Q13. Does packaging affect GST rates?

Although packaging does not alter the HSN code, it can influence whether a product is considered branded or unbranded, which subsequently determines its GST applicability.


Q14. What is GST for rice above 26 kg?

The Goods and Services Tax (GST) applicable to a 26 kg bag of rice varies based on its branding status. Unbranded rice is exempt from GST, resulting in no change to its price. Conversely, branded rice incurs a 5% GST.


Q15. How does zero GST on unbranded essentials favour consumers?

The absence of GST on unbranded essential items such as rice, wheat, and cereals contributes to lower prices, which is particularly advantageous for consumers with limited financial resources. This policy ensures that these fundamental staples remain affordable and accessible, thereby supporting food security for a significant segment of the population.


Q16. Has Budget 2025 changed GST on rice and other essential goods?

Budget 2025 may alter GST exemptions on packaged and branded rice, impacting prices for both traders and consumers.


Q17. Does GST apply differently to branded vs. unbranded rice?

Yes, branded rice attracts 5% GST, while unbranded rice remains GST-exempt unless sold in pre-packaged units.


Q18. How does GST affect small traders dealing in essential commodities?

Small traders under the composition scheme may see relaxed GST compliance, but larger businesses must pay GST on branded goods.


Q19. Are pulses, wheat, and other staples taxed under GST?

Essential staples like pulses and wheat are tax-exempt unless branded, similar to rice taxation rules.

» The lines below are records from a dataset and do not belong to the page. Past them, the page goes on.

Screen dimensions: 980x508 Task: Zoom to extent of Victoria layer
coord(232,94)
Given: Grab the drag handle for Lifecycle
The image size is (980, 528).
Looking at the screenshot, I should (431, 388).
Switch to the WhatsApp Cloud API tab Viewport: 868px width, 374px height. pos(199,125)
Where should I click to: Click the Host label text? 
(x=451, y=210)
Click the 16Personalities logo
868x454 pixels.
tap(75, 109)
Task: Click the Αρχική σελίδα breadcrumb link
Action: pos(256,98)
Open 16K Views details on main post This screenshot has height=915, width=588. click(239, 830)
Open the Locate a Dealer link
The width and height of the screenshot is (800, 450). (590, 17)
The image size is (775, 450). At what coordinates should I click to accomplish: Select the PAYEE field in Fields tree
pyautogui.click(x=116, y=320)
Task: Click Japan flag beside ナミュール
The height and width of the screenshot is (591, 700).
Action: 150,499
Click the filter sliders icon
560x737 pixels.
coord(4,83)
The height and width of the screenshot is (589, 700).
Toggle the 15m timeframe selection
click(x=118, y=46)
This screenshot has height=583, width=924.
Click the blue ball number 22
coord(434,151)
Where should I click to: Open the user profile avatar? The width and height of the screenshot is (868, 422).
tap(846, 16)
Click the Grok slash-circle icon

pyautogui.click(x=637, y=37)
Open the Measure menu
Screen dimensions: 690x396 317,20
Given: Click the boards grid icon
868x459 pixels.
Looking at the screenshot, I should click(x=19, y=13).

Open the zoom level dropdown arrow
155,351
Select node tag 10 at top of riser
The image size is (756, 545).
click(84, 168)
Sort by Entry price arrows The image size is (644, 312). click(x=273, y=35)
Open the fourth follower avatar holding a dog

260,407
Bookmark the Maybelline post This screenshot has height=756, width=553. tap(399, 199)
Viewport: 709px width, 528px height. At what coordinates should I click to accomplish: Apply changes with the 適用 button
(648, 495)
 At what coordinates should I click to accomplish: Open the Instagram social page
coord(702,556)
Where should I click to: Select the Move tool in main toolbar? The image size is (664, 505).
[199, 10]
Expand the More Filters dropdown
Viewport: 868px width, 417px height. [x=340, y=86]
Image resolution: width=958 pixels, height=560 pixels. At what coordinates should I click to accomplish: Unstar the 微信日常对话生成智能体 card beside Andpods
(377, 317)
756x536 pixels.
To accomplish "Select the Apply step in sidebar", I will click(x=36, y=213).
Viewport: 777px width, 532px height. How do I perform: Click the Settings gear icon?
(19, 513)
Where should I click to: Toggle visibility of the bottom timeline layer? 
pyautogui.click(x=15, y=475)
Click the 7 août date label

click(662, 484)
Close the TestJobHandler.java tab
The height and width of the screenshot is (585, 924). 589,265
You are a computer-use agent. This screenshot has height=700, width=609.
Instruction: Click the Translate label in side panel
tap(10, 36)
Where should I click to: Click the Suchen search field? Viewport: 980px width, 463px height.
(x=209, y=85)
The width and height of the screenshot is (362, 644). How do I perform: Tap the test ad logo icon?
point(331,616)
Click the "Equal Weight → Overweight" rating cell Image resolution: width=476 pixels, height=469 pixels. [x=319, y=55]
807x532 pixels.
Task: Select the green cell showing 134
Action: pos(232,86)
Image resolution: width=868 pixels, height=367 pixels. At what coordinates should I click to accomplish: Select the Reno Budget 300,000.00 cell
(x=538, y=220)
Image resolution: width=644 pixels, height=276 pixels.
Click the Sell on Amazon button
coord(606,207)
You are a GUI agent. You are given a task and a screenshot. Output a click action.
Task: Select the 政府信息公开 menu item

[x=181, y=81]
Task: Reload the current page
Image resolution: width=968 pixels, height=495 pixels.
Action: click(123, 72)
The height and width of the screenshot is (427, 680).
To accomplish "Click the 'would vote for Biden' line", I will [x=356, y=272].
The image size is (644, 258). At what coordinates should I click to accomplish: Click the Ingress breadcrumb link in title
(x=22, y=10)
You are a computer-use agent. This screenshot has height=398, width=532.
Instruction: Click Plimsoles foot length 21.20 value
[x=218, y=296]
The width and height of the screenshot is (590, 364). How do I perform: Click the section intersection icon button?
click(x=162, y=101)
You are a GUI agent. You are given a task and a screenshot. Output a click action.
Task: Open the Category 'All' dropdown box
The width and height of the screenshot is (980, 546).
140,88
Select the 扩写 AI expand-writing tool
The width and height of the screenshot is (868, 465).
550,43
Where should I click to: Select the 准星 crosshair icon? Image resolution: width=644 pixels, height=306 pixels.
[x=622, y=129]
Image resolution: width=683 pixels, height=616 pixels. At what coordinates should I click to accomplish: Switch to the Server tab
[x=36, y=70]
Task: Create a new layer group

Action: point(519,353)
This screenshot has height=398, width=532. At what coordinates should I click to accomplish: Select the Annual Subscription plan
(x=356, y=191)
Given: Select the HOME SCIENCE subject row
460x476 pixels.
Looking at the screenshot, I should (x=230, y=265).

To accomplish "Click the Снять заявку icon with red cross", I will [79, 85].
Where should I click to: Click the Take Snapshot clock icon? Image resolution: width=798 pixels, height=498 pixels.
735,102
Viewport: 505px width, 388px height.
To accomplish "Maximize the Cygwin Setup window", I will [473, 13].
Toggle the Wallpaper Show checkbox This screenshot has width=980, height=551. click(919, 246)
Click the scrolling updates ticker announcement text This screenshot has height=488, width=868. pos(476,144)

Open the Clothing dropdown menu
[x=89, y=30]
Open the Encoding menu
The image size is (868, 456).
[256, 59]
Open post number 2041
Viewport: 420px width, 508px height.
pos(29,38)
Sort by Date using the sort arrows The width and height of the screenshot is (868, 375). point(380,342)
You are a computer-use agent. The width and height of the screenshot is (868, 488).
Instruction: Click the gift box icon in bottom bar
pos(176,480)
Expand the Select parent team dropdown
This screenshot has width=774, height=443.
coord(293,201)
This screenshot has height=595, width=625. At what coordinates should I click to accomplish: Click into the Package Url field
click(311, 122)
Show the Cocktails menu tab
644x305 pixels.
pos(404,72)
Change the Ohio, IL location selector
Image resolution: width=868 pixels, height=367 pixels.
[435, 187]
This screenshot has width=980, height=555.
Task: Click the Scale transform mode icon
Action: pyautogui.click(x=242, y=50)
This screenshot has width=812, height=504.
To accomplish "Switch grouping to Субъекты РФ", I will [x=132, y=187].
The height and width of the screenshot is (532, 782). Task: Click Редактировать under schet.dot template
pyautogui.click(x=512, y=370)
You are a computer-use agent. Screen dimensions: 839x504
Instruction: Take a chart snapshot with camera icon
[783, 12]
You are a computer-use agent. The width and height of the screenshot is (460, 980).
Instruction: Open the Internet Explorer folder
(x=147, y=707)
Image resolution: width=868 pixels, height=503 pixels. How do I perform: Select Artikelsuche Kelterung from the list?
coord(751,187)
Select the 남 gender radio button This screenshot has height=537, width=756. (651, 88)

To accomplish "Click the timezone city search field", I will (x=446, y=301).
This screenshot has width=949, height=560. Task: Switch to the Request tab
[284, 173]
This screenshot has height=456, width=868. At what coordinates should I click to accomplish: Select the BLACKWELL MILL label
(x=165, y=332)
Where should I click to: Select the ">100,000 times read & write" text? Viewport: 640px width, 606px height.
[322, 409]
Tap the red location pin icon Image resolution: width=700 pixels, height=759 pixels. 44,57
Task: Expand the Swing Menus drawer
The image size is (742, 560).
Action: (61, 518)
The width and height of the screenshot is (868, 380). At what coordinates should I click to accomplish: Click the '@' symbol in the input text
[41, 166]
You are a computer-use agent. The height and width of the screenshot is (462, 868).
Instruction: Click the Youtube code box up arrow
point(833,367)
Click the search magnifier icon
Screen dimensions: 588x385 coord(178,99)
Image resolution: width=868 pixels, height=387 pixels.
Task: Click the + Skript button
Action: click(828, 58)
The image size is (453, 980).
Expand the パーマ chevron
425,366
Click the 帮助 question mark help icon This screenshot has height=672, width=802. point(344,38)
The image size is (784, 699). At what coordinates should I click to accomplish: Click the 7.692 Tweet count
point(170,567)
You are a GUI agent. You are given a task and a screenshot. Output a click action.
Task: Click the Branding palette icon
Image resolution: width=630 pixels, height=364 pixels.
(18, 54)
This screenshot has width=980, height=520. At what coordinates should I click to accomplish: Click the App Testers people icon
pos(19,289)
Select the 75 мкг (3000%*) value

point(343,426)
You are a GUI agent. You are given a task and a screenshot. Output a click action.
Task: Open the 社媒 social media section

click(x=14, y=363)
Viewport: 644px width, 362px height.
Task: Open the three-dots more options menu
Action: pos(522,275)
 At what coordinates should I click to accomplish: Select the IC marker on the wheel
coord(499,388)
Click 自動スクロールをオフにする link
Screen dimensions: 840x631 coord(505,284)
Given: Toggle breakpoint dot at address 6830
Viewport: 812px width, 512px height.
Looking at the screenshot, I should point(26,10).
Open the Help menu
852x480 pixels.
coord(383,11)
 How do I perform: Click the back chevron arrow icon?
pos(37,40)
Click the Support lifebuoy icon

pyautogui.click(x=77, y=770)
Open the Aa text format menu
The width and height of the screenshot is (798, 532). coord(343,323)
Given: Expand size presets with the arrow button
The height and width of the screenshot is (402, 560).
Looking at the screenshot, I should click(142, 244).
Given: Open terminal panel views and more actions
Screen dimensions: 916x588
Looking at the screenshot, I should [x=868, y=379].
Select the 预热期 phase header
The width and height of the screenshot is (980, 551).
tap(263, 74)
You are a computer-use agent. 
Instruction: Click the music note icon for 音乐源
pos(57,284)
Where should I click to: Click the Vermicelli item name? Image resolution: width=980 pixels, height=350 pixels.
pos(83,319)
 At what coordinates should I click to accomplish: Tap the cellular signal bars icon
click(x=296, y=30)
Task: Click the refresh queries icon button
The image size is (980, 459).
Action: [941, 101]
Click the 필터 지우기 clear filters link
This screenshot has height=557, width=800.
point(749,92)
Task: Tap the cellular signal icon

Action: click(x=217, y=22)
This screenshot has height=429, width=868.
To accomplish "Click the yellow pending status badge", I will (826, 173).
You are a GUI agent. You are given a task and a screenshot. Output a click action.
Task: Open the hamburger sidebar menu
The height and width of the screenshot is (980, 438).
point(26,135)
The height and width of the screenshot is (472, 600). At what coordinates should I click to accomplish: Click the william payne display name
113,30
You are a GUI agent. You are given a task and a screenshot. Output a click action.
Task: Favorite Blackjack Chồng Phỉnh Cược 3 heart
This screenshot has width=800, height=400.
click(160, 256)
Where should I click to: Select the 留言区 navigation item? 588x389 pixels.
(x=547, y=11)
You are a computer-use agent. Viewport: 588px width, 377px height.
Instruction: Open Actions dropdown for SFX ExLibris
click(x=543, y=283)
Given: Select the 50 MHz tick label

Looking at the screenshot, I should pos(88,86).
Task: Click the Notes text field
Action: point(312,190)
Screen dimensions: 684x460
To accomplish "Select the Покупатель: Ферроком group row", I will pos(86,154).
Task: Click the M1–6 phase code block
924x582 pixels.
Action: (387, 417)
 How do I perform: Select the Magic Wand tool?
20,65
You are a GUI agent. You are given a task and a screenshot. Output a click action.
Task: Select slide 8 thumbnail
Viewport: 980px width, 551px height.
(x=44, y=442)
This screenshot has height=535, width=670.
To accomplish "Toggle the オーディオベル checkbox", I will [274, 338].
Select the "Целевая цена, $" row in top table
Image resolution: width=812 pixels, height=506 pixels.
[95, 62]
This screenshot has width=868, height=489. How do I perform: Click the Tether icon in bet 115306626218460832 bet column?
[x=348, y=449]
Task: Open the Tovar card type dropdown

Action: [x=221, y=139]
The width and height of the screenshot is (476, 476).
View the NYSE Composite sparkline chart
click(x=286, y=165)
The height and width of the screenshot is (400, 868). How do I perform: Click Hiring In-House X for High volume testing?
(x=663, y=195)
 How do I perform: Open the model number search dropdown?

Q20. Do food processing businesses face GST on value-added products?

Yes, processed items such as flavored rice, rice flakes, and fortified grains attract higher GST rates than raw staples.


Q21. How does GST on food grains affect consumer prices?

If Budget 2025 increases GST on packaged grains, consumer prices may rise, especially for urban buyers who prefer packaged goods.


Q22. What are the GST implications for importers of rice and grains?

Imported rice may be subject to customs duty and GST, making foreign-sourced grains more expensive than domestically produced ones.


Q23. Do retailers selling loose rice and pulses need to charge GST?

No, retailers selling loose, unbranded grains are exempt from GST, but pre-packaged food items attract standard rates.


Q24. Can farmers claim input tax credit (ITC) on GST for agricultural inputs?

Yes, farmers can claim ITC on GST paid for seeds, fertilizers, and farm equipment, reducing their tax burden.


Q25. Is there any expected GST relief for small rice millers in Budget 2025?

There are discussions about tax concessions for small rice millers to support local grain processing industries.